Original Event Time: Key to Reporting
Keeping times as just a UTC timestamp provides for both filtering and displaying time as UTC, or as times relative to the observer. Filtering or displaying the time of an event as it happened, the ‘original event time’ , requires additional information sufficient to determine what local time was at the time of the original event.
So is storing this extra data worthwhile? Answer: yes, if the events being recorded may possibly require being analysed as a data set, and may contain data from multiple times zones, or even one timezone that is subject to Daylight Saving Time. Operating systems record file create/modify dates using UTC time stamp alone and display using using observer time, but operating systems do not produce reports analysing file create or modify events.
Considering again any news story, as in hypothetical story about “the accident” above. On the news, any story about an event from another time zone will normally also report what time the event happened in local time. Now consider analysis of events such as a news worthy ‘accident’. One of the key statistics in analysing such events would be to created statistics on what time they must frequently occur. The time of day for such reports needs to be the time of day of the original event.

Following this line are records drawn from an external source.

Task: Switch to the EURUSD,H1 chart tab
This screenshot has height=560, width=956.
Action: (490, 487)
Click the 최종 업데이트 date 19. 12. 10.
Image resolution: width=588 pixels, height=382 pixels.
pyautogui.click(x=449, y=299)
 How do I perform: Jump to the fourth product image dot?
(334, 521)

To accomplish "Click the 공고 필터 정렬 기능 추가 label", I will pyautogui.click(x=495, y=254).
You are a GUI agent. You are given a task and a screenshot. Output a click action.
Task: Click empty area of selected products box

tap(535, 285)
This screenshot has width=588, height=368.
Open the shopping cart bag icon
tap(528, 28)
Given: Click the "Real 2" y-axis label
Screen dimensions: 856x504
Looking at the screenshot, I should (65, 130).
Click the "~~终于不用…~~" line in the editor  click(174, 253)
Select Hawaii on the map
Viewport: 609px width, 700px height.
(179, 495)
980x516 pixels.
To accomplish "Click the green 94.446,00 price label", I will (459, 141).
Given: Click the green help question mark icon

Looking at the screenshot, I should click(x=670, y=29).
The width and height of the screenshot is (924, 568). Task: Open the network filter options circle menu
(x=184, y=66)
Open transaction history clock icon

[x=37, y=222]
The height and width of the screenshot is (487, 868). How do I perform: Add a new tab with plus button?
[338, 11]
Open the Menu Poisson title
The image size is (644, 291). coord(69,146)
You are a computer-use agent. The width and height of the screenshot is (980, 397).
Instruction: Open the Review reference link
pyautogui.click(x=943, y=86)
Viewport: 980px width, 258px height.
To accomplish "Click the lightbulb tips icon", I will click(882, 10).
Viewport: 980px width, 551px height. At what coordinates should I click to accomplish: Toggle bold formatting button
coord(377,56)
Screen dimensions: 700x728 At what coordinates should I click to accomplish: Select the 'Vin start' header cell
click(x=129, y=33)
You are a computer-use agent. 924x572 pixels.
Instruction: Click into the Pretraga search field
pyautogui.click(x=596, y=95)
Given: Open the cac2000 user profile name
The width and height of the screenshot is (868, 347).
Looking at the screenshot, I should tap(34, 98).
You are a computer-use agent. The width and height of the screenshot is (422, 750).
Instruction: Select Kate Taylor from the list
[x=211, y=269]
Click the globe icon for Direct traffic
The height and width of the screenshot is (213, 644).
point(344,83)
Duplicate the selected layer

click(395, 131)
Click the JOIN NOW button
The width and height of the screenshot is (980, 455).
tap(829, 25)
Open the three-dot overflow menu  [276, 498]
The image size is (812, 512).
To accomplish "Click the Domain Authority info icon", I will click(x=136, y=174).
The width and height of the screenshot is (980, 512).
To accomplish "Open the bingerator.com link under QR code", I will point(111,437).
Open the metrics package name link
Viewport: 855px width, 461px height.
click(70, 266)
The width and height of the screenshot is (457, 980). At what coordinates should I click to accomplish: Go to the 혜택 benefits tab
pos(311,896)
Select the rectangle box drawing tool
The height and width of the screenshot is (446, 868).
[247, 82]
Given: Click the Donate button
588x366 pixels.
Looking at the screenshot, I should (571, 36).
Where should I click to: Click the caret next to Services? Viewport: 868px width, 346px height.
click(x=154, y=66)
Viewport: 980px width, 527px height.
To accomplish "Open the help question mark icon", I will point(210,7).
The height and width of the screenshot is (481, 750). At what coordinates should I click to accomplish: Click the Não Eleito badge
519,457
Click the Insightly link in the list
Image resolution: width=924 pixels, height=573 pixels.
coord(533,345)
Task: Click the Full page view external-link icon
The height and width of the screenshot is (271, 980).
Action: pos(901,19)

The same usually applies to business data. Consider, as opposed to a file creation ‘timestamp’, a ‘timestamp’ for an order for a meal. These timestamps are recording ‘order time’. Now consider a case where data has been is collected from a number of stores located in 4 different time zones, each 1hour apart: head office on US Pacific time, some stores 1hr ahead on US Mountain time, others on US Central time 2 hours ahead the remainder on US Eastern time and 3 hours ahead. Reports run separately for the stores of each times zone show:
- Pacific Time Stores: Noon to 1pm
- Mountain Time Stores: 11am to Noon
- Central Time Stores: 10am to 11am
- Eastern Time Stores: 9am to 10am
Using UTC times and adjusting for local time of the computer running the reports in California, would show a lunch order at 12:15pm in New York (Easter time) as being at 9:15am, because the order was at 9:15am California time. In fact for all stores, the busiest time is between Noon and 1pm. A reader seeing such reports could adjust themselves, but if a single report added all transactions it could misleadingly report transitions as equally spread between 9am and 1pm, which is useful for calculating how busy the server in California will be, but of little use at stores for planning when local staff are needed.
The keep point is that for some reporting absolute times are appropriate, but there are also other reports where local times are essential.
This means that for any application where reporting and analysis will in some cases require local times, additional data is required. A generalised timestamp format needs to provide for both UTC time, and local time.
In the example above, recording which time zone (Eastern, Central, Mountain, Pacific) is related to the order, together with to the UTC time stamp, would provide for both types of reporting:
- chronological sequence
- local time: time of day/day of week style analysis
There are several possible ways to record the additional data required an association to a local time in addition to the core UTC time.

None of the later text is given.